Data excerpts:

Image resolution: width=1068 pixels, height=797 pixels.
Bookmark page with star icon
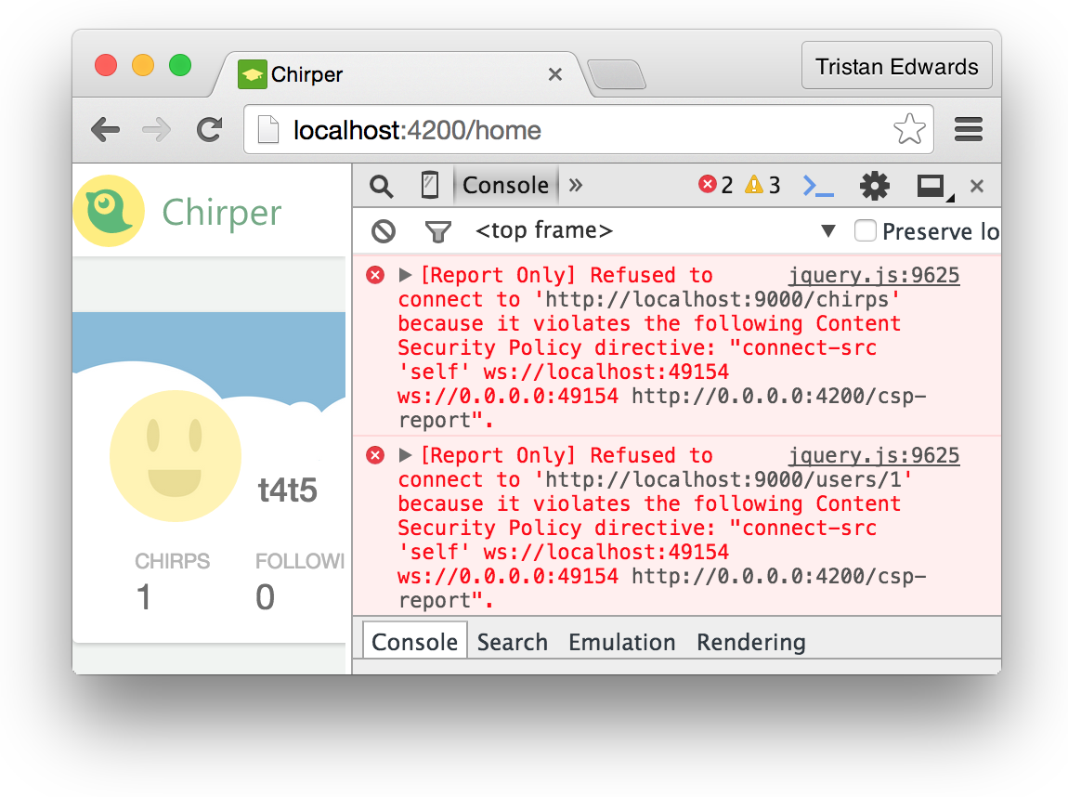909,130
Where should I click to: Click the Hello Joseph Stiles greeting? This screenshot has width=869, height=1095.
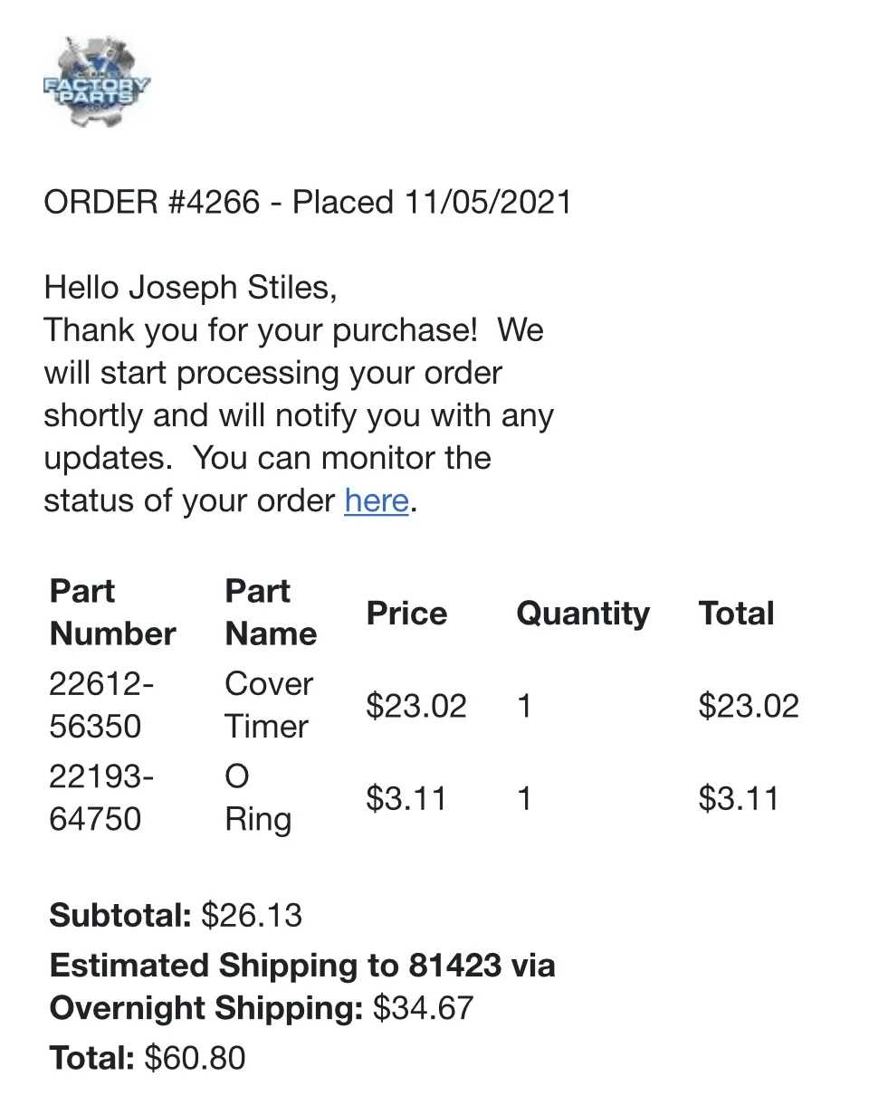(191, 288)
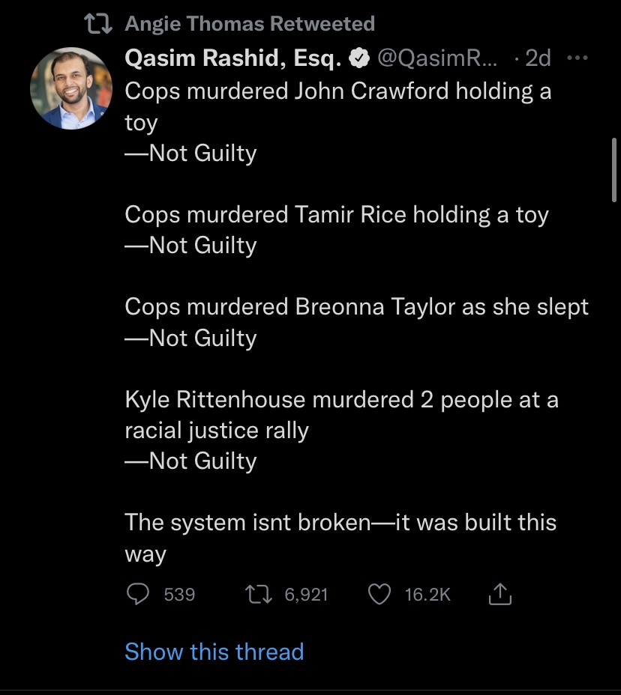Click the Kyle Rittenhouse sentence in the tweet
This screenshot has width=621, height=695.
coord(342,415)
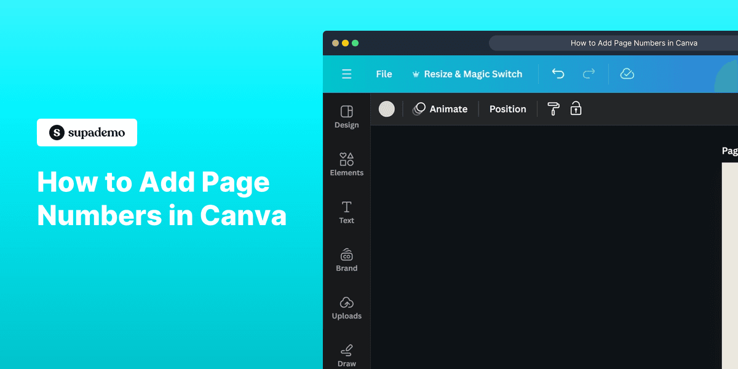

(WHAT THE TASK ASKS) Copy out all the data exactly, skipping the pictures.

(WRITTEN SOLUTION)
Image resolution: width=1068 pixels, height=797 pixels.
Bookmark page with star icon
909,130
Where should I click to: Click the Hello Joseph Stiles greeting? This screenshot has width=869, height=1095.
(191, 288)
Click the Kyle Rittenhouse sentence in the tweet
This screenshot has width=621, height=695.
coord(342,415)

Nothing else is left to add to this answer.